Wauhatchie Glassworks is the culmination and ongoing result of incessant dreaming, thinking, and working. It is the studio of Prentice Hicks.

First and foremost, WAWhatchee, pronounced as we non-indigenous people pronounce it, is the name of a Cherokee chief who fought in the war of 1812 and lived 4 miles from where the studio is today. Chief Wauhatchie had the rail siding through this area named for him and then in 1863 the location became quite fertile and toxic with the blood and lead of thousands of Americans from the South and North.

Of course in 1838 a very large portion of Chief Wauhatchie's brethren took the boat from near this place to the new home in Oklahoma. Most of the survivors' and perpetrators' descendants recall this as the Trail Of Tears.

We're busy paving over that history now, but occasionally we make things in this locale that have real cultural significance, beauty, and history.

The hope, dream, and reality at Wauhatchie Glassworks is that we make things that touch people, not only today when they first grasp and use these objects, but also long into the future, with those who are fortunate enough to inherit the art and craft that make cultural sense today.

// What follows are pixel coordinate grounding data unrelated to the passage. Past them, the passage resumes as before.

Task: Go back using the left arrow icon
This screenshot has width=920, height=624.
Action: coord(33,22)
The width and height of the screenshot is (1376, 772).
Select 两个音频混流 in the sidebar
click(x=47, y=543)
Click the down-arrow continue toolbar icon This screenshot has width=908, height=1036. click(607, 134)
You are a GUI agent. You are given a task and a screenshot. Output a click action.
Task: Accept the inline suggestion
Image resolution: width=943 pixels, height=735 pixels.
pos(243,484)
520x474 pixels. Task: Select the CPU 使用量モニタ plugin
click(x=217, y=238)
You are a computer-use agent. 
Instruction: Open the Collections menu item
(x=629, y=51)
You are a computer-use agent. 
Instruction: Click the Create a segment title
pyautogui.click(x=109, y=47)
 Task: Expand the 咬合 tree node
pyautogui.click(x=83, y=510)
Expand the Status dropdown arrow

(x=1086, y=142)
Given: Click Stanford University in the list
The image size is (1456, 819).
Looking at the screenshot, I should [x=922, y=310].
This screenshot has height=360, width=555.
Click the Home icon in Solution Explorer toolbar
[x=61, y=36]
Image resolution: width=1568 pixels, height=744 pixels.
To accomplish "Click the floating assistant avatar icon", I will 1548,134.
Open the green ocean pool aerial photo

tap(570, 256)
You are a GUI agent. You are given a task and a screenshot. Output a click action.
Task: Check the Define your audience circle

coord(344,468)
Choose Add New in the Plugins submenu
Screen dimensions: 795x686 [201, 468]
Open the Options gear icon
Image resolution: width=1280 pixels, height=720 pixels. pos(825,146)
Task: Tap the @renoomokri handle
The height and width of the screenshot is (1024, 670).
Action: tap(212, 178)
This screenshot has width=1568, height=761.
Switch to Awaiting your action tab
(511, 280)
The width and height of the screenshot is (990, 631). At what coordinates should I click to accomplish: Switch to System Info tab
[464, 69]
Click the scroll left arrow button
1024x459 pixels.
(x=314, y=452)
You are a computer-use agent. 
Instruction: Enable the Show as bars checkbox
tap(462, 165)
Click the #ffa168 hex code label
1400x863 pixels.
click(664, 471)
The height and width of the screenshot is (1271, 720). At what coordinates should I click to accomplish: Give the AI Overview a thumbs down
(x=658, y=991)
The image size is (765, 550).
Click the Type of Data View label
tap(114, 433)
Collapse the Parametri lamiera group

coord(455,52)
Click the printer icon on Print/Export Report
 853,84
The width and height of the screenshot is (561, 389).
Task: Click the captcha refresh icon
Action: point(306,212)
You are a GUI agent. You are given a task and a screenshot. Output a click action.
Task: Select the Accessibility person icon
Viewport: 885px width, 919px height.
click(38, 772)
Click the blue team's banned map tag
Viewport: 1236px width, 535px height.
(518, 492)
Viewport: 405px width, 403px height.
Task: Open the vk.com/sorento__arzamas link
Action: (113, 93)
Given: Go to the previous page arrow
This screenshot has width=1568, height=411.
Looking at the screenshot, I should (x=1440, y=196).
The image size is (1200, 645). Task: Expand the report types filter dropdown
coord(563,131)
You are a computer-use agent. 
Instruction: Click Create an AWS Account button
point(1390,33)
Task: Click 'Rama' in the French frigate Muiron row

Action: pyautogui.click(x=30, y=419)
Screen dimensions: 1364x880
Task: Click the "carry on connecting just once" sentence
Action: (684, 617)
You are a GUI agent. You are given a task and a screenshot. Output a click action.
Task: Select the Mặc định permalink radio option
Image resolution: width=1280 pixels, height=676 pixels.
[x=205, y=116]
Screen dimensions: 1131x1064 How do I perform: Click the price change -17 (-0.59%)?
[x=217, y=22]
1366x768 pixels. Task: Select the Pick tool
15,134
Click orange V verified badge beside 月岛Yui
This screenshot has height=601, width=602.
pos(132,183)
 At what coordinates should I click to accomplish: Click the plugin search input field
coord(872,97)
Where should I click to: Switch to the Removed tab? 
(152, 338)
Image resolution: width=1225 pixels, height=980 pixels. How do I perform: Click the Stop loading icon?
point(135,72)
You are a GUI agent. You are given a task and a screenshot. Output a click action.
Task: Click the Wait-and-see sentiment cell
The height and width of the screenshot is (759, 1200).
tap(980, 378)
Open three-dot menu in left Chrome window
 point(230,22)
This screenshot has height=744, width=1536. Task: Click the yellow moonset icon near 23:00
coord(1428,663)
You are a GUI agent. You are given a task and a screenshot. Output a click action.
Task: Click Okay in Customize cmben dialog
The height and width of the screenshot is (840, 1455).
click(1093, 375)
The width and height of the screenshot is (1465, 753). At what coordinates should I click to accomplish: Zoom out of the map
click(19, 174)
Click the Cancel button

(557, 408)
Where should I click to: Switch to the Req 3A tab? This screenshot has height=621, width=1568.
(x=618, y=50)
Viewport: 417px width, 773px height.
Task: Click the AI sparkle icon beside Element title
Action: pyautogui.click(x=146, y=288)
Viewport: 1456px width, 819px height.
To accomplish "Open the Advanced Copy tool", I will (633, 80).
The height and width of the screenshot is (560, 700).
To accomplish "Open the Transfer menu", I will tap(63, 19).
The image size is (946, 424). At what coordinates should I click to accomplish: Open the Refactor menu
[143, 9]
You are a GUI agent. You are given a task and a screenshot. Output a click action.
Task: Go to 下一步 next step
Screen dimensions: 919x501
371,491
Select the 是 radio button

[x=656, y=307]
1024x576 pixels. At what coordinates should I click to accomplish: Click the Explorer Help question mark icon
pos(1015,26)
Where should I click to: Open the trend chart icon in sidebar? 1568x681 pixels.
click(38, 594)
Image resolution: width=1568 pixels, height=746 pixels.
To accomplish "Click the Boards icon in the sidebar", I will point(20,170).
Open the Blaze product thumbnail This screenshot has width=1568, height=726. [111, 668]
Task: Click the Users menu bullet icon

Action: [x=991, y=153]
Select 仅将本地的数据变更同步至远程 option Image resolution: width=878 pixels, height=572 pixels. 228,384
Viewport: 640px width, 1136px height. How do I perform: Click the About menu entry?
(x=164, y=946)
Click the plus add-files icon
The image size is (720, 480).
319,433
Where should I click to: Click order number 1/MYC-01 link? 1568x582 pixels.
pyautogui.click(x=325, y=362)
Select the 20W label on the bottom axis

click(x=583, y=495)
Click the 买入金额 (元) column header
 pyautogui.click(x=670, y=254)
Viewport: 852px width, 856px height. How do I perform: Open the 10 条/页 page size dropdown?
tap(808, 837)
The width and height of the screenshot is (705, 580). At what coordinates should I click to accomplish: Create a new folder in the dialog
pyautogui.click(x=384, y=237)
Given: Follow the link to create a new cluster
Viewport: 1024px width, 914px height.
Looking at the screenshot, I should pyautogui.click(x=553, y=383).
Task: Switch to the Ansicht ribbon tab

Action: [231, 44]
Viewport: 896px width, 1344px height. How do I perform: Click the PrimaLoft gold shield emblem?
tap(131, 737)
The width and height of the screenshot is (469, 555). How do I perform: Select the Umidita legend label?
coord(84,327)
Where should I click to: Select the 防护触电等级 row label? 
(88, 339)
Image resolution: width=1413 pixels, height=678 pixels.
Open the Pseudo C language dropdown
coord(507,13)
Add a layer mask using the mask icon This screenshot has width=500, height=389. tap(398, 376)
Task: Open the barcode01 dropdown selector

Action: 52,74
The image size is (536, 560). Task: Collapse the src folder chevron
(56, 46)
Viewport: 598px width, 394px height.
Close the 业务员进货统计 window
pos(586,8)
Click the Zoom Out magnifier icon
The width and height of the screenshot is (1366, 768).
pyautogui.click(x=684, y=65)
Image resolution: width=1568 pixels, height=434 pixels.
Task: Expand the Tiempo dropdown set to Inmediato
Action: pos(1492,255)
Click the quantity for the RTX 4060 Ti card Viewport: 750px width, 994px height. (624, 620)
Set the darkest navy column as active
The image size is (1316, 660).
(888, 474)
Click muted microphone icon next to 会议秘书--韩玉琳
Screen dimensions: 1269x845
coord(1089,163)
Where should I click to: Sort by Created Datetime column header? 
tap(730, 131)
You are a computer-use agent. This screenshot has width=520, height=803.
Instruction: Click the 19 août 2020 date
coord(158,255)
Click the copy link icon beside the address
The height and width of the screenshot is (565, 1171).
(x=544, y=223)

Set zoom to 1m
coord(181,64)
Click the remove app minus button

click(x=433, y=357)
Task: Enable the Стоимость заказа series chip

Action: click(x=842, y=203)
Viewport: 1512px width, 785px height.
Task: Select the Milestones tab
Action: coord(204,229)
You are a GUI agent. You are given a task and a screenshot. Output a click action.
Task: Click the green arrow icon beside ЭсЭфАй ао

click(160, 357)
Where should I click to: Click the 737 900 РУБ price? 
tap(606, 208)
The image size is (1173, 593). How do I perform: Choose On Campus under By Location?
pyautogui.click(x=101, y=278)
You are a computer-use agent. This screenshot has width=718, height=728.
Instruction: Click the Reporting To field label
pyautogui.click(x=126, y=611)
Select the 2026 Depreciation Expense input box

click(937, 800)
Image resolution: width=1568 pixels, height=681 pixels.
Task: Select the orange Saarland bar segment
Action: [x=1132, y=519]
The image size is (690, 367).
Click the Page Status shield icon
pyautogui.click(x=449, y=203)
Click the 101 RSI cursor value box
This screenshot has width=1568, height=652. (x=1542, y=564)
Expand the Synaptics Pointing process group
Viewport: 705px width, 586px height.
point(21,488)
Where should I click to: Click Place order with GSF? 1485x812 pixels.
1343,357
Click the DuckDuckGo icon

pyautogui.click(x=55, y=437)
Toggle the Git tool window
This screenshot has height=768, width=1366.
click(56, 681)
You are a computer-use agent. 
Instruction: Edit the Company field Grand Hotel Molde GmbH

I walk this area a lot to find only my footprints and the occasional artifact of bygone days and find it curious to see the traces of pre-history alongside the detritus of current events. Thus I feel an added impetus to make what I will be proud of for years to come.

As I make the work seen here, I follow several simple caveats:prenticehicksflutes
  • form follows function
  • art imitates nature
  • the trash can is the best tool to ensure quality.

Sometimes the order mentioned is not the order followed.